#### [Dataset entries]
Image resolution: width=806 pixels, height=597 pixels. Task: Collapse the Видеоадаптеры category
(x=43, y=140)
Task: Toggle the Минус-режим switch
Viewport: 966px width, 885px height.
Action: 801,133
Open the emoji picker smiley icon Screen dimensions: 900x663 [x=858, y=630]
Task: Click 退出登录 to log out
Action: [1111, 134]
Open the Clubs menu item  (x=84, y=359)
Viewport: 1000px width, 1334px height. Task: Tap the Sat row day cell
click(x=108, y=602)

#### [Requirement]
Write out the records in full, exactly as they appear above.

#### [Response for this exercise]
Image resolution: width=806 pixels, height=597 pixels. Task: Collapse the Видеоадаптеры category
(x=43, y=140)
Task: Toggle the Минус-режим switch
Viewport: 966px width, 885px height.
Action: 801,133
Open the emoji picker smiley icon Screen dimensions: 900x663 [x=858, y=630]
Task: Click 退出登录 to log out
Action: [1111, 134]
Open the Clubs menu item  (x=84, y=359)
Viewport: 1000px width, 1334px height. Task: Tap the Sat row day cell
click(x=108, y=602)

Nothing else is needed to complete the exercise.